The Rise of Negative Partisanship
Yes, partisanship is real. And it influences more than just voting behavior.
One consistent theme in the comments on Steven Taylor’s weekend post “Partisanship is Real” is the notion that only members of the other party are influenced by their political leaders on seemingly commonsensical issues like mask-wearing and vaccinations. Alas, while there is definitely some asymmetry of polarization, the evidence simply doesn’t support this.
The political science literature on what has been dubbed “negative partisanship” has been overflowing in recent years, mostly as a function of the extreme sorting of America’s two major political parties and the information environment in which politics are debated. This discussion has spilled over into the popular press as well. I’ll cite a couple of exemplars.
New America’s Lee Drutman, writing at FiveThirtyEight (“How Hatred Came To Dominate American Politics,” October 2020):
Forty years ago, when asked to rate how “favorable and warm” their opinion of each party was, the average Democrat and Republican said they felt OK-ish about the opposite party. But for four decades now, partisans have increasingly turned against each other in an escalating cycle of dislike and distrust — views of the other party are currently at an all-time low.
He attributes this to three overlapping trends:
The first is the steady nationalization of American politics. The second is the sorting of Democrats and Republicans along urban/rural and culturally liberal/culturally conservative lines, and the third is the increasingly narrow margins in national elections.
The post discusses all of these in some detail but this is the bit I find most salient:
Today, it’s simply harder for voters to hold a viewpoint that doesn’t align with their party. For instance, there are far fewer anti-abortion Democrats or abortion-rights Republicans now than 30 years ago because these kinds of stances are unwelcome in the party. Some voters changed their party to match their beliefs; others changed their beliefs to match their party. But ultimately, both shifts contributed to the parties taking clearer and more distinct stances on a growing number of social issues, which led to more and more voters adjusting their views to match their partisanship.
Political scientists have called this process “conflict extension.” The basic idea is that as more issues have become nationalized, partisan conflicts have broadened to absorb these issues. And as the parties have taken clearer national stances, particularly around cultural and identity-based issues, voters sort more clearly into parties based on these stances.
Cultural values are much more connected to geography than economic values. Both the rich and poor live in cities, suburbs and exurbs. But those who are socially liberal tend to live in cities, whereas those who are socially conservative tend to inhabit small towns. This partisan sorting on cultural issues has thus generated a significant partisan density divide. And because geography also corresponds to racial and ethnic diversity (basically, cities are multicultural and exurbs are mostly white), this adds another division onto the partisan divide: race.

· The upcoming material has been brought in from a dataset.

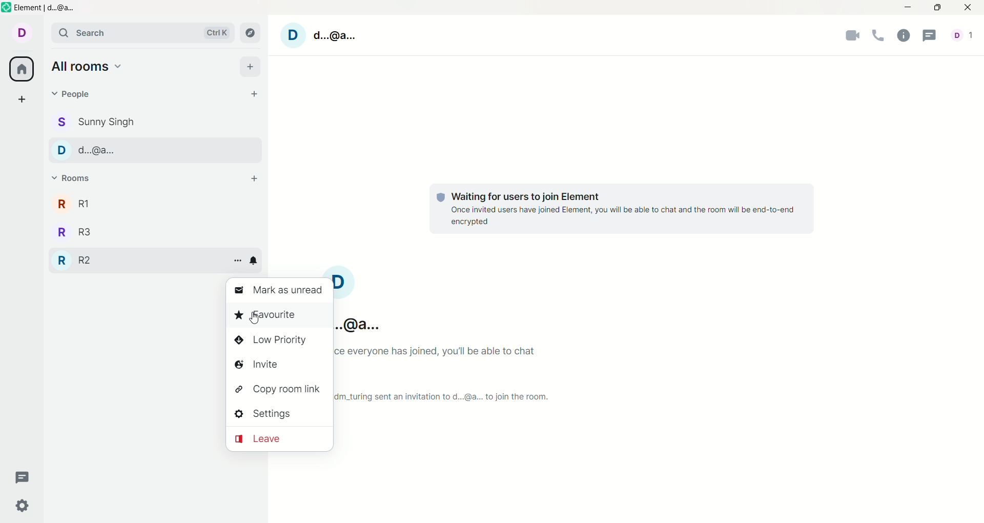  Describe the element at coordinates (21, 32) in the screenshot. I see `account` at that location.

With all these identities accumulating on top of each other, partisanship has become a kind of “mega-identity,” as political scientist Lilliana Mason argues, with party identification standing for much, much more. In fact, it’s reached the point that when you meet somebody, you can immediately size them up as a “Trump voter” or a “Biden voter.” That kind of easy stereotyping leads us to see the other party as distant and different. And typically, things that are distant and different are also more threatening.
There’s a whole lot more there and I commend the piece in its entirety but those are the key bits for my narrow point here. While the parties had numerous cross-cutting cleavages even in my political memory (which goes back roughly to 1980) sorting has led to them being mostly reinforcing.
We see this in the polling data as well. Pew Research‘s “Partisan Antipathy: More Intense, More Personal” provides some excellent insights. It’s from October 2019, so the trends are likely further along.
The share of Republicans who give Democrats a “cold” rating on a 0-100 thermometer has risen 14 percentage points since 2016 – with virtually all of the increase coming in “very cold” ratings (0-24). Democrats’ views of Republicans have followed a similar trajectory: 57% give Republicans a very cold rating, up from 41% three years ago.
So, yes, Republicans are slightly more disdainful of Democrats than vice-versa. But the differences are negligible. And, again, this was before more recent events; I wouldn’t be surprised if Democrats have surged past Republicans after the 2020 election and, especially, the events of 6 January.
Where we do see a meaningful difference, though, is in the breakdowns:
My guess is that stems from the different moral frames that adherents are bringing to the table. Liberals view conservatives’ positions on social justice issues as a sign of closed-mindedness if not stupidity, whereas conservatives see liberals’ rejection of American exceptionalism and differing attitudes on immigration as immoral and unpatriotic.
Because of the sorting Drutman describes, we simply spend much less time with people who see the world differently than we used to. Most people in our social and professional circles are likely to vote the same way we do. That simply wasn’t the case 30 or 40 years ago.
Oh, and this is worth noting:
Independents who lean toward the Republican and Democratic parties are much less likely than those who identify with a party to express warm feelings about the people in their own parties. But large majorities of Republican and Democratic leaners give cold ratings to the people in the opposing party, and there are only modest differences between leaners and partisan identifiers in these views. [emphasis mine -jj]
Even though more Americans than ever describe themselves as “independent,” they’re really partisans.